_Work instruction_
Carry over every entry exactly as it appears in the records.

***** Information

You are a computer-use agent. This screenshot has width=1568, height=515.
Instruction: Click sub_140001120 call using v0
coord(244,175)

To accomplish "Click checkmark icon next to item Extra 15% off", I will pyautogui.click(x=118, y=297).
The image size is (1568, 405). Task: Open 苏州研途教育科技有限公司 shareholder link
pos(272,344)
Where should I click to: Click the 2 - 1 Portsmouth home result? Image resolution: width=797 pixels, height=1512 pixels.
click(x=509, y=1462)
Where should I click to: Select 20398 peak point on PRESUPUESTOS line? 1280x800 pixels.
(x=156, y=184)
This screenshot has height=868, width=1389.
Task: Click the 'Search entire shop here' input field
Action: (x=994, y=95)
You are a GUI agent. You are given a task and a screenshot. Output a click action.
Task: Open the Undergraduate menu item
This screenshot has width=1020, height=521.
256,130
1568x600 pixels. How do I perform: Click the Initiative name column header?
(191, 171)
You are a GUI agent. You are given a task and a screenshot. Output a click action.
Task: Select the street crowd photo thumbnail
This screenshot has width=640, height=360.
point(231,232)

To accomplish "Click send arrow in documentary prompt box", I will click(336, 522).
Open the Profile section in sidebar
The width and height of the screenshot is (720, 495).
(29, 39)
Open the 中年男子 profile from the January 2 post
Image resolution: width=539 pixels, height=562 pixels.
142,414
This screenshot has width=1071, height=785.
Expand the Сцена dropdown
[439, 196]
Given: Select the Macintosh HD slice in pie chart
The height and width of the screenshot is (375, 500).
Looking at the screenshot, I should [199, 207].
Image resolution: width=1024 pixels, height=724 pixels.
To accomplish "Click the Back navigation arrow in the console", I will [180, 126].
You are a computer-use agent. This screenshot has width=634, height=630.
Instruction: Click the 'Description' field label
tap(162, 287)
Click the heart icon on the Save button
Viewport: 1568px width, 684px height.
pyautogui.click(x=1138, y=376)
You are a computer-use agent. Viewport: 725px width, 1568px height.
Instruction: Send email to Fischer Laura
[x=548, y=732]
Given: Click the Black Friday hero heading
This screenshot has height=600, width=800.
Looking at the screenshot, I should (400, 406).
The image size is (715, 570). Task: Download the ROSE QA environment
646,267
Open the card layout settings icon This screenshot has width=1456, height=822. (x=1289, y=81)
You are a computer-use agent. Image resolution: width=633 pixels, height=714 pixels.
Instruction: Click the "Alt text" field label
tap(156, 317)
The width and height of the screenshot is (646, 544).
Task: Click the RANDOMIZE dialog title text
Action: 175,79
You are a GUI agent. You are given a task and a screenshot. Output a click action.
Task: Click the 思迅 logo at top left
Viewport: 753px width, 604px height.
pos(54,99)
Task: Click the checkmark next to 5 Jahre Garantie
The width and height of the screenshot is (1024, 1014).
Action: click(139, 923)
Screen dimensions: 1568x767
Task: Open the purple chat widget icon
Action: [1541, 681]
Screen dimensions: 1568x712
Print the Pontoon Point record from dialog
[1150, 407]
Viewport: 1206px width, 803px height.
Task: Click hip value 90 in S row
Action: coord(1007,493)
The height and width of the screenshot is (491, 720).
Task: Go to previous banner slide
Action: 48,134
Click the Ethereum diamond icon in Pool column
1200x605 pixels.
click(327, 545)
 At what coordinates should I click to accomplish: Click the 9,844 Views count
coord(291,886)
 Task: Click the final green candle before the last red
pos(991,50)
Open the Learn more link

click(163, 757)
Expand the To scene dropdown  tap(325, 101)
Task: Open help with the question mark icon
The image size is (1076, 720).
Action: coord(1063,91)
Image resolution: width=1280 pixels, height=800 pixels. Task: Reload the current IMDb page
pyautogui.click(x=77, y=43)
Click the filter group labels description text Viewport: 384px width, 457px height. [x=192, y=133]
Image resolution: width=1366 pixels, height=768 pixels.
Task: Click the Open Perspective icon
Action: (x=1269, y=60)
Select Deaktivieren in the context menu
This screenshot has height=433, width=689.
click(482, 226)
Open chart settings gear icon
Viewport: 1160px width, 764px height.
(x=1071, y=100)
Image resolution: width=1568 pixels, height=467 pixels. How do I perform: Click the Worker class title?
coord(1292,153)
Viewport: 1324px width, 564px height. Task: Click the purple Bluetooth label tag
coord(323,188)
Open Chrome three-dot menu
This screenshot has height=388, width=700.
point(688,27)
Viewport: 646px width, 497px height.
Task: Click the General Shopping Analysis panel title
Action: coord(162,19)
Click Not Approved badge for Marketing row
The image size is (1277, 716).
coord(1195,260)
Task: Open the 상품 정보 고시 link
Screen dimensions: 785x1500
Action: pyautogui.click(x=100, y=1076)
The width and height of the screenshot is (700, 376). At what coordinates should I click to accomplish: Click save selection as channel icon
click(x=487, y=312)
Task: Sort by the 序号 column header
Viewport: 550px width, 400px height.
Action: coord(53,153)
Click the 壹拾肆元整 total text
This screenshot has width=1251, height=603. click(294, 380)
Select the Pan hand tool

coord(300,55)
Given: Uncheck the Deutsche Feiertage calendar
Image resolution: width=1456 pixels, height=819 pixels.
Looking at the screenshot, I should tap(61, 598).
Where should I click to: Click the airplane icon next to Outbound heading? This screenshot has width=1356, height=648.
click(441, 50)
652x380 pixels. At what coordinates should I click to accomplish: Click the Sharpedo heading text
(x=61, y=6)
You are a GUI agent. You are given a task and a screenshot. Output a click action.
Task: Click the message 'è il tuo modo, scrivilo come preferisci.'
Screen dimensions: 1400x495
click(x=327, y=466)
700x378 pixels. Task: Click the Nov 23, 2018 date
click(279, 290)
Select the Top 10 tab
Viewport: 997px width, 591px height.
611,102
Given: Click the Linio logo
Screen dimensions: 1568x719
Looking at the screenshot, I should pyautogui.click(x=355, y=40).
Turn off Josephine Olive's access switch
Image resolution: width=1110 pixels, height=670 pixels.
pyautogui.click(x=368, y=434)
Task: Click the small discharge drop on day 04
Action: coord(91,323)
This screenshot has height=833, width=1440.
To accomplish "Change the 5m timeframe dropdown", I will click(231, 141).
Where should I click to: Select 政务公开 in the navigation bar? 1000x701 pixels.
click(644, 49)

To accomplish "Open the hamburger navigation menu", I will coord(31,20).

**********

_Exercise result_
You are a computer-use agent. This screenshot has width=1568, height=515.
Instruction: Click sub_140001120 call using v0
coord(244,175)

To accomplish "Click checkmark icon next to item Extra 15% off", I will pyautogui.click(x=118, y=297).
The image size is (1568, 405). Task: Open 苏州研途教育科技有限公司 shareholder link
pos(272,344)
Where should I click to: Click the 2 - 1 Portsmouth home result? Image resolution: width=797 pixels, height=1512 pixels.
click(x=509, y=1462)
Where should I click to: Select 20398 peak point on PRESUPUESTOS line? 1280x800 pixels.
(x=156, y=184)
This screenshot has height=868, width=1389.
Task: Click the 'Search entire shop here' input field
Action: (x=994, y=95)
You are a GUI agent. You are given a task and a screenshot. Output a click action.
Task: Open the Undergraduate menu item
This screenshot has width=1020, height=521.
256,130
1568x600 pixels. How do I perform: Click the Initiative name column header?
(191, 171)
You are a GUI agent. You are given a task and a screenshot. Output a click action.
Task: Select the street crowd photo thumbnail
This screenshot has width=640, height=360.
point(231,232)

To accomplish "Click send arrow in documentary prompt box", I will click(336, 522).
Open the Profile section in sidebar
The width and height of the screenshot is (720, 495).
(29, 39)
Open the 中年男子 profile from the January 2 post
Image resolution: width=539 pixels, height=562 pixels.
142,414
This screenshot has width=1071, height=785.
Expand the Сцена dropdown
[439, 196]
Given: Select the Macintosh HD slice in pie chart
The height and width of the screenshot is (375, 500).
Looking at the screenshot, I should [199, 207].
Image resolution: width=1024 pixels, height=724 pixels.
To accomplish "Click the Back navigation arrow in the console", I will [180, 126].
You are a computer-use agent. This screenshot has width=634, height=630.
Instruction: Click the 'Description' field label
tap(162, 287)
Click the heart icon on the Save button
Viewport: 1568px width, 684px height.
pyautogui.click(x=1138, y=376)
You are a computer-use agent. Viewport: 725px width, 1568px height.
Instruction: Send email to Fischer Laura
[x=548, y=732]
Given: Click the Black Friday hero heading
This screenshot has height=600, width=800.
Looking at the screenshot, I should (400, 406).
The image size is (715, 570). Task: Download the ROSE QA environment
646,267
Open the card layout settings icon This screenshot has width=1456, height=822. (x=1289, y=81)
You are a computer-use agent. Image resolution: width=633 pixels, height=714 pixels.
Instruction: Click the "Alt text" field label
tap(156, 317)
The width and height of the screenshot is (646, 544).
Task: Click the RANDOMIZE dialog title text
Action: 175,79
You are a GUI agent. You are given a task and a screenshot. Output a click action.
Task: Click the 思迅 logo at top left
Viewport: 753px width, 604px height.
pos(54,99)
Task: Click the checkmark next to 5 Jahre Garantie
The width and height of the screenshot is (1024, 1014).
Action: click(139, 923)
Screen dimensions: 1568x767
Task: Open the purple chat widget icon
Action: [1541, 681]
Screen dimensions: 1568x712
Print the Pontoon Point record from dialog
[1150, 407]
Viewport: 1206px width, 803px height.
Task: Click hip value 90 in S row
Action: coord(1007,493)
The height and width of the screenshot is (491, 720).
Task: Go to previous banner slide
Action: 48,134
Click the Ethereum diamond icon in Pool column
1200x605 pixels.
click(327, 545)
 At what coordinates should I click to accomplish: Click the 9,844 Views count
coord(291,886)
 Task: Click the final green candle before the last red
pos(991,50)
Open the Learn more link

click(163, 757)
Expand the To scene dropdown  tap(325, 101)
Task: Open help with the question mark icon
The image size is (1076, 720).
Action: coord(1063,91)
Image resolution: width=1280 pixels, height=800 pixels. Task: Reload the current IMDb page
pyautogui.click(x=77, y=43)
Click the filter group labels description text Viewport: 384px width, 457px height. [x=192, y=133]
Image resolution: width=1366 pixels, height=768 pixels.
Task: Click the Open Perspective icon
Action: (x=1269, y=60)
Select Deaktivieren in the context menu
This screenshot has height=433, width=689.
click(482, 226)
Open chart settings gear icon
Viewport: 1160px width, 764px height.
(x=1071, y=100)
Image resolution: width=1568 pixels, height=467 pixels. How do I perform: Click the Worker class title?
coord(1292,153)
Viewport: 1324px width, 564px height. Task: Click the purple Bluetooth label tag
coord(323,188)
Open Chrome three-dot menu
This screenshot has height=388, width=700.
point(688,27)
Viewport: 646px width, 497px height.
Task: Click the General Shopping Analysis panel title
Action: coord(162,19)
Click Not Approved badge for Marketing row
The image size is (1277, 716).
coord(1195,260)
Task: Open the 상품 정보 고시 link
Screen dimensions: 785x1500
Action: pyautogui.click(x=100, y=1076)
The width and height of the screenshot is (700, 376). At what coordinates should I click to accomplish: Click save selection as channel icon
click(x=487, y=312)
Task: Sort by the 序号 column header
Viewport: 550px width, 400px height.
Action: coord(53,153)
Click the 壹拾肆元整 total text
This screenshot has width=1251, height=603. click(294, 380)
Select the Pan hand tool

coord(300,55)
Given: Uncheck the Deutsche Feiertage calendar
Image resolution: width=1456 pixels, height=819 pixels.
Looking at the screenshot, I should tap(61, 598).
Where should I click to: Click the airplane icon next to Outbound heading? This screenshot has width=1356, height=648.
click(441, 50)
652x380 pixels. At what coordinates should I click to accomplish: Click the Sharpedo heading text
(x=61, y=6)
You are a GUI agent. You are given a task and a screenshot. Output a click action.
Task: Click the message 'è il tuo modo, scrivilo come preferisci.'
Screen dimensions: 1400x495
click(x=327, y=466)
700x378 pixels. Task: Click the Nov 23, 2018 date
click(279, 290)
Select the Top 10 tab
Viewport: 997px width, 591px height.
611,102
Given: Click the Linio logo
Screen dimensions: 1568x719
Looking at the screenshot, I should pyautogui.click(x=355, y=40).
Turn off Josephine Olive's access switch
Image resolution: width=1110 pixels, height=670 pixels.
pyautogui.click(x=368, y=434)
Task: Click the small discharge drop on day 04
Action: coord(91,323)
This screenshot has height=833, width=1440.
To accomplish "Change the 5m timeframe dropdown", I will click(231, 141).
Where should I click to: Select 政务公开 in the navigation bar? 1000x701 pixels.
click(644, 49)

To accomplish "Open the hamburger navigation menu", I will coord(31,20).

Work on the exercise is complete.